[HOW TO COMPLETE THIS TASK]:
Take the data that follows and retype it word for word.

[WORKING DATA]:
# # #

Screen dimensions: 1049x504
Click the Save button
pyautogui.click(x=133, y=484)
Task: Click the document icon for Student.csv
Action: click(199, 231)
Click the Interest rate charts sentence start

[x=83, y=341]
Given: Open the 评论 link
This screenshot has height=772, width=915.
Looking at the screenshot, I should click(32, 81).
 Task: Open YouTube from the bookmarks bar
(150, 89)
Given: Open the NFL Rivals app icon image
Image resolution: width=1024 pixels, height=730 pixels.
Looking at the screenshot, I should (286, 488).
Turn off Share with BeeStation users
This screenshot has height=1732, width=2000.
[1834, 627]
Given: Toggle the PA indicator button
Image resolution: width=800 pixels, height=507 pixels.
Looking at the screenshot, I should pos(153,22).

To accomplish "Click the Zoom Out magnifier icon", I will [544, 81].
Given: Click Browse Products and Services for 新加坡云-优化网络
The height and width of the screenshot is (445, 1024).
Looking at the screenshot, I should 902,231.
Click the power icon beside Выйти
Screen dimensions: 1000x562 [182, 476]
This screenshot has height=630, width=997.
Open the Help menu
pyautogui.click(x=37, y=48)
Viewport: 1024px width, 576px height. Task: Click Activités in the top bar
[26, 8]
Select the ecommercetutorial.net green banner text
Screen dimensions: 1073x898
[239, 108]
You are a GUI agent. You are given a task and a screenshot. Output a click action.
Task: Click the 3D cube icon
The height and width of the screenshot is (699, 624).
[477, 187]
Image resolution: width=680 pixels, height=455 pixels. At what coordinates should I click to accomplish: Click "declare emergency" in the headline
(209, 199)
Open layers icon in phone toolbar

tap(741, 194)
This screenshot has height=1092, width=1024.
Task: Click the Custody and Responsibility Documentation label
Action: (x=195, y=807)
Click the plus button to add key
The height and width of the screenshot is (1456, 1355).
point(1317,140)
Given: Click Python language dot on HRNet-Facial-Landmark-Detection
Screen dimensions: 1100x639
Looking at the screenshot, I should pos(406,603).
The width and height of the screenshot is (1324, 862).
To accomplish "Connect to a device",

# # #

[ANSWER BOX]:
Screen dimensions: 1049x504
Click the Save button
pyautogui.click(x=133, y=484)
Task: Click the document icon for Student.csv
Action: click(199, 231)
Click the Interest rate charts sentence start

[x=83, y=341]
Given: Open the 评论 link
This screenshot has height=772, width=915.
Looking at the screenshot, I should click(32, 81).
 Task: Open YouTube from the bookmarks bar
(150, 89)
Given: Open the NFL Rivals app icon image
Image resolution: width=1024 pixels, height=730 pixels.
Looking at the screenshot, I should (286, 488).
Turn off Share with BeeStation users
This screenshot has height=1732, width=2000.
[1834, 627]
Given: Toggle the PA indicator button
Image resolution: width=800 pixels, height=507 pixels.
Looking at the screenshot, I should pos(153,22).

To accomplish "Click the Zoom Out magnifier icon", I will [544, 81].
Given: Click Browse Products and Services for 新加坡云-优化网络
The height and width of the screenshot is (445, 1024).
Looking at the screenshot, I should 902,231.
Click the power icon beside Выйти
Screen dimensions: 1000x562 [182, 476]
This screenshot has height=630, width=997.
Open the Help menu
pyautogui.click(x=37, y=48)
Viewport: 1024px width, 576px height. Task: Click Activités in the top bar
[26, 8]
Select the ecommercetutorial.net green banner text
Screen dimensions: 1073x898
[239, 108]
You are a GUI agent. You are given a task and a screenshot. Output a click action.
Task: Click the 3D cube icon
The height and width of the screenshot is (699, 624).
[477, 187]
Image resolution: width=680 pixels, height=455 pixels. At what coordinates should I click to accomplish: Click "declare emergency" in the headline
(209, 199)
Open layers icon in phone toolbar

tap(741, 194)
This screenshot has height=1092, width=1024.
Task: Click the Custody and Responsibility Documentation label
Action: (x=195, y=807)
Click the plus button to add key
The height and width of the screenshot is (1456, 1355).
point(1317,140)
Given: Click Python language dot on HRNet-Facial-Landmark-Detection
Screen dimensions: 1100x639
Looking at the screenshot, I should pos(406,603).
The width and height of the screenshot is (1324, 862).
To accomplish "Connect to a device",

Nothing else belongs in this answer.